Project Summary / Abstract
 The overall goal of this mentored career award is to establish my independent research career centered
on improving perinatal health outcomes for the most vulnerable. One untested, promising way to do so is to
examine how reduction in post-traumatic stress disorder (PTSD) symptoms experienced during pregnancy and
the postpartum period may affect subsequent health outcomes. PTSD is an under-recognized and untreated risk
factor for adverse perinatal health outcomes. Black women, and rural-dwelling women are often the most likely
to experience adverse perinatal outcomes, the highest rates of maternal and infant mortality, and increased risk
for trauma exposure and subsequent PTSD symptoms. Engaging pregnant and postpartum individuals in PTSD
treatment is critical as there are serious risks associated with untreated perinatal PTSD that often extend into
the next generation. Although evidence-based treatments exist for PTSD, clinical research on treatment for
perinatal PTSD is limited, with few studies sufficiently engaging Black women and none targeting rural-dwelling
women.
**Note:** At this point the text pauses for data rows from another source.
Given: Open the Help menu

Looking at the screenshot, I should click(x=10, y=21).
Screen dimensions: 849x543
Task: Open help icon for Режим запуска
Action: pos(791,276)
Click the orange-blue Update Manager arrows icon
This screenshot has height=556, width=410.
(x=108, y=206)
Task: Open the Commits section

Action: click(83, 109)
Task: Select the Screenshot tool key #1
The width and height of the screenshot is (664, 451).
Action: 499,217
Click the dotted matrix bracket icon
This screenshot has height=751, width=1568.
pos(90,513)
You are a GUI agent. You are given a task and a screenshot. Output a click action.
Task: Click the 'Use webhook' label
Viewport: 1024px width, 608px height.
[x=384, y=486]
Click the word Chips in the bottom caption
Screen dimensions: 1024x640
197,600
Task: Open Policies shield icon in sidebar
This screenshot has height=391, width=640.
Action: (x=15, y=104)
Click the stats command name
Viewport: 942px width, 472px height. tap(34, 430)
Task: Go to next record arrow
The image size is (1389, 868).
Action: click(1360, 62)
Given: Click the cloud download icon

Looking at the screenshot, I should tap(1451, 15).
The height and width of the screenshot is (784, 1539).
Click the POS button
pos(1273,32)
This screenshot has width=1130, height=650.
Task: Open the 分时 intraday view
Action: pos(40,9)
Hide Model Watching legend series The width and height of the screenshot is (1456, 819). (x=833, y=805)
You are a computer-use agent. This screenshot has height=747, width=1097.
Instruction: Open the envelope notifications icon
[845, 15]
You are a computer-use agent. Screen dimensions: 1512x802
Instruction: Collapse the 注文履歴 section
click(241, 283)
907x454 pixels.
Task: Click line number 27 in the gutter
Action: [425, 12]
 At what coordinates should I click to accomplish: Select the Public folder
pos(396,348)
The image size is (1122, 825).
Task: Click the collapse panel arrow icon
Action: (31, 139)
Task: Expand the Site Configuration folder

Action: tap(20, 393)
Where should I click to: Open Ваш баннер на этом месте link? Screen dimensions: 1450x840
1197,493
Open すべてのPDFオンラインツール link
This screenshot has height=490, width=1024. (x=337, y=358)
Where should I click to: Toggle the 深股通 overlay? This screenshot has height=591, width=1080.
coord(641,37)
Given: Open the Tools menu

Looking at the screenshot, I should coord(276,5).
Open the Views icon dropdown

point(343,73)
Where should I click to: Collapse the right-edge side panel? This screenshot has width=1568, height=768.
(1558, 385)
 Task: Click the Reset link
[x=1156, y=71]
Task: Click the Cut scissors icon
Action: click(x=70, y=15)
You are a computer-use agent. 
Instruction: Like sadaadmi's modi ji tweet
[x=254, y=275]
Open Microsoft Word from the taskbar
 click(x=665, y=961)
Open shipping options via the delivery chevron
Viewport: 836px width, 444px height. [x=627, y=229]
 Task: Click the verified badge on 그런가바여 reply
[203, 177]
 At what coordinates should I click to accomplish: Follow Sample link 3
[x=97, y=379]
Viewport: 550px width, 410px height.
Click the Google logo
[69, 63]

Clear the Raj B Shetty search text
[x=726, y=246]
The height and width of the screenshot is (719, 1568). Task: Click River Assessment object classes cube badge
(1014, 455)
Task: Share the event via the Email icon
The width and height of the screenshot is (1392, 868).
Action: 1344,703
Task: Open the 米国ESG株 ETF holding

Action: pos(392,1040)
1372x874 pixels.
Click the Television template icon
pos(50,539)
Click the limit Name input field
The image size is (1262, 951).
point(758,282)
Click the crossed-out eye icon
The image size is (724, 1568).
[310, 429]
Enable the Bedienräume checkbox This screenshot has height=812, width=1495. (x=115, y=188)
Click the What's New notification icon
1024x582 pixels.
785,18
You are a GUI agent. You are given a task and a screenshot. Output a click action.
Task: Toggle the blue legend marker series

Targeting perinatal PTSD in Black women, and rural-dwelling women presents a unique opportunity to
improve maternal health and eliminate health disparities.
 To address these gaps in the literature, I propose a randomized controlled pilot study (the New
Empowerment after eXposure to Trauma (NEXT) study). This study will evaluate the acceptability and feasibility
of a revised brief (6-week) virtual PTSD protocol (Narrative Exposure Therapy (NET)) targeting Black women
and rural-dwelling women. Training activities utilizing community engaged methods and qualitative data
collection will be used to tailor the protocol for maximal acceptability and uptake among Black, and rural-dwelling
women prior to the pilot trial. This pilot study will evaluate a revised NET protocol against a standard care control
condition. This will be the first rigorous evaluation of a brief perinatal PTSD protocol specifically tailored for Black
and rural-dwelling perinatal individuals, and results will be of high interest to local and national stakeholders.
 The proposed study will lay the foundation for an R01 application for an RCT designed and powered to
examine if reduction in PTSD symptoms can reduce likelihood of adverse perinatal outcomes in high-risk, under-
represented, vulnerable perinatal populations. This project is specifically designed to address my training goals
to develop expertise in: (1) participant-centered methodological approaches to increase recruitment and
engagement of minoritized populations; (2) health equity considerations for perinatal populations; and (3)
conducting rigorous clinical trials that improve healthcare in all groups of women. To complete these goals, I
have assembled an extraordinary mentorship team with expertise in perinatal populations, health equity,
academic community partnerships, qualitative data, and conducting clinical trials with...

## Key facts

- **NIH application ID:** 10949372
- **Project number:** 1K23HD115845-01
- **Recipient organization:** INDIANA UNIVERSITY INDIANAPOLIS
- **Principal Investigator:** Michelle Louise Miller
- **Activity code:** K23 (R01, R21, SBIR, etc.)
- **Funding institute:** NIH
- **Fiscal year:** 2024
- **Award amount:** $140,835
- **Award type:** 1
- **Project period:** 2024-08-01 → 2028-07-30

## Primary source

NIH RePORTER: https://reporter.nih.gov/project-details/10949372

## Citation

> US National Institutes of Health, RePORTER application 10949372, Breaking the Cycle of Posttraumatic Stress Disorder for High-Risk Perinatal Populations (1K23HD115845-01). Retrieved via AI Analytics 2026-05-25 from https://api.ai-analytics.org/grant/nih/10949372. Licensed CC0.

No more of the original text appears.